# Let's remember the basics



## rscossworth (Aug 19, 2016)

Even the most experienced photographers need sometimes to stop, take a deep breath and read again about <Link removed>


----------



## robbins.photo (Aug 19, 2016)

Funny, I was just thinking to myself that perhaps we should also stop and read about the most basic rules of the forum...

You know, like the one that says you should post articles here in there entirety rather than a link to an outside source, to prevent click baiting.  

I shall retire now, and meditate on this....


----------



## rscossworth (Aug 19, 2016)

If i post the entire article i will just generate additional duplicate content that search engines doesn't like at all...'So what is the reason to do it?


----------



## robbins.photo (Aug 19, 2016)

rscossworth said:


> If i post the entire article i will just generate additional duplicate content that search engines doesn't like at all...'So what is the reason to do it?

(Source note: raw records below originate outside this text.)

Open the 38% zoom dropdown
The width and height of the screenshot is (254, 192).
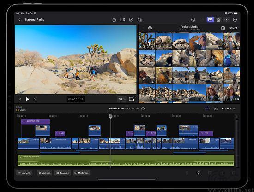[121, 99]
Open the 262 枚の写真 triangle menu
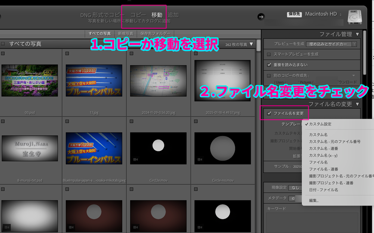Viewport: 374px width, 233px height. [251, 44]
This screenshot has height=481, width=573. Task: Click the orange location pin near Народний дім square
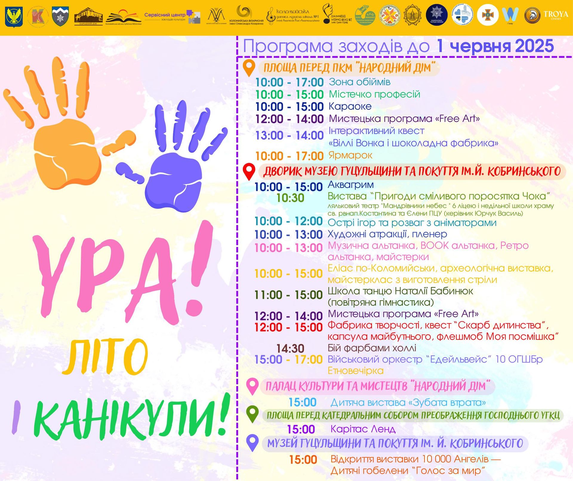coord(249,66)
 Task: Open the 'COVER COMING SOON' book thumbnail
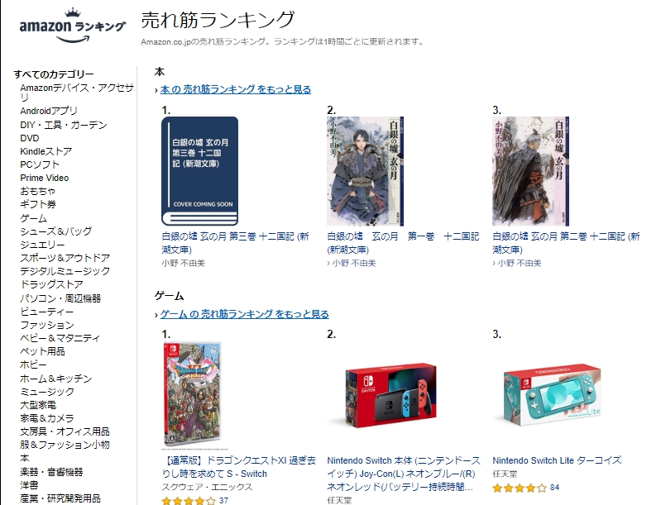(200, 171)
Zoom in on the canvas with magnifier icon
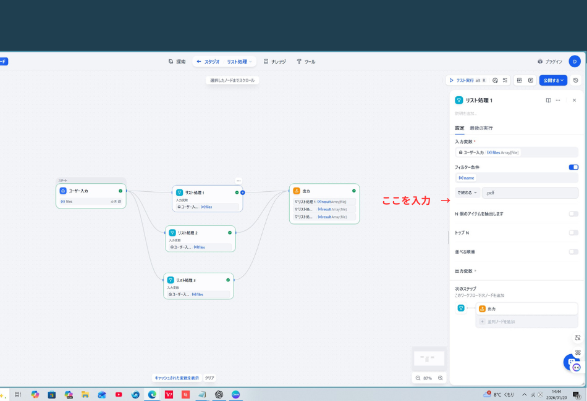 [x=439, y=378]
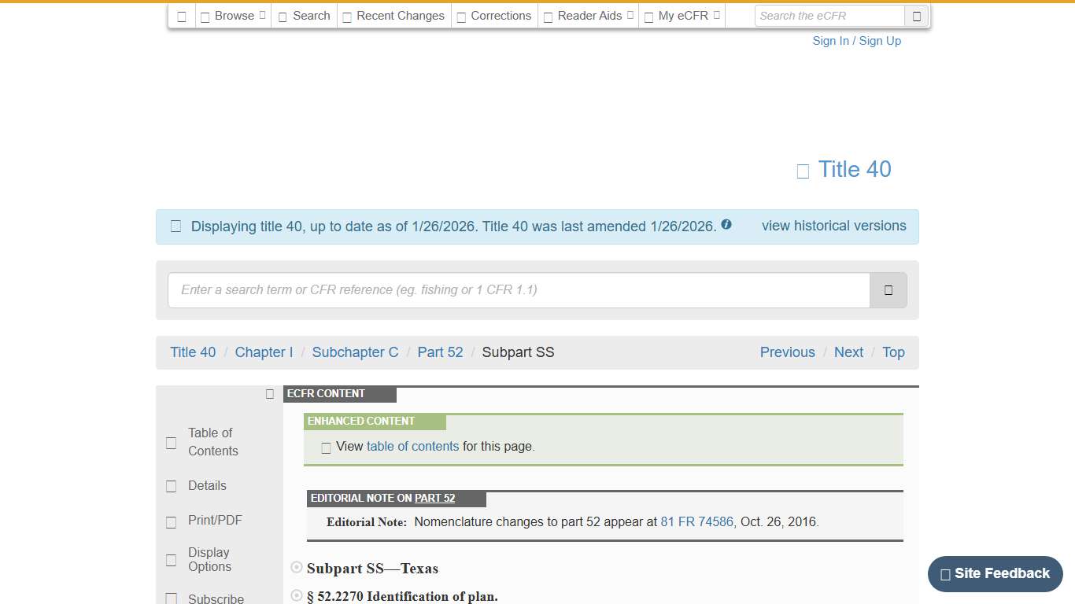Screen dimensions: 1075x604
Task: Click the info icon next to amendment date
Action: click(x=726, y=224)
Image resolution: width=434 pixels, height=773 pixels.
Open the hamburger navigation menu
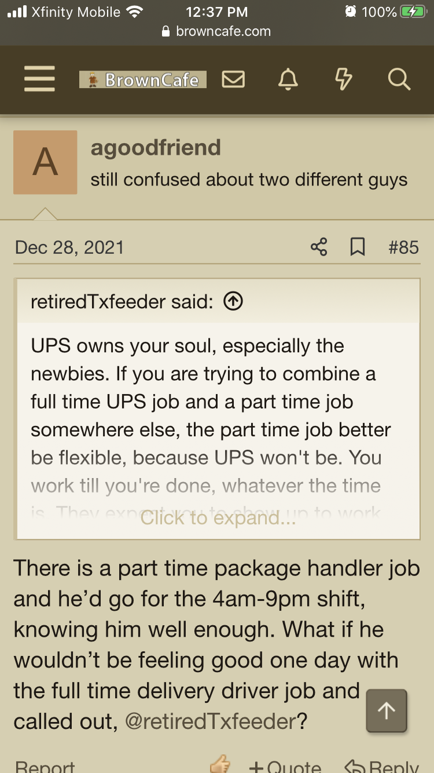[x=39, y=79]
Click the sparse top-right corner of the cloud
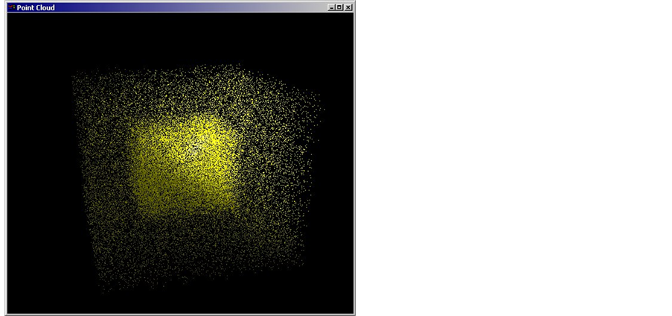This screenshot has width=672, height=316. 313,101
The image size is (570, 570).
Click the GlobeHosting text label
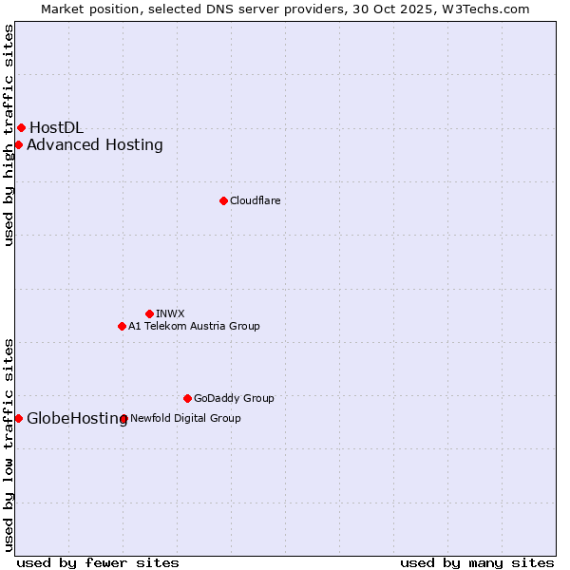[x=76, y=418]
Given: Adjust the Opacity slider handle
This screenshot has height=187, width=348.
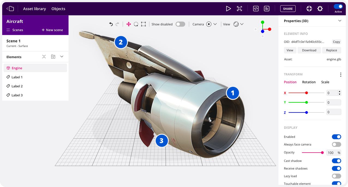Looking at the screenshot, I should pyautogui.click(x=322, y=153).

You mean other than the rules?


----------



## table1349 (Aug 19, 2016)

rscossworth said:


> If i post the entire article i will just generate additional duplicate content that search engines doesn't like at all...'So what is the reason to do it?


Me thinks you just proved robbins point.


----------



## tirediron (Aug 19, 2016)

rscossworth said:


> If i post the entire article i will just generate additional duplicate content that search engines doesn't like at all...'So what is the reason to do it?


The reason is so that you would be in compliance with TPF posting guidelines.  As I'm sure you can appreciate, TPF doesn't want to become a haven for click-bait posts and people trying to drive our members to their own website.  You're welcome to post your article, in its entirety in the 'Articles of Interest' forum, but as you read in the guidelines, posts which are nothing more than an off-site link to one's own website are not permitted.  Happy Friday!


----------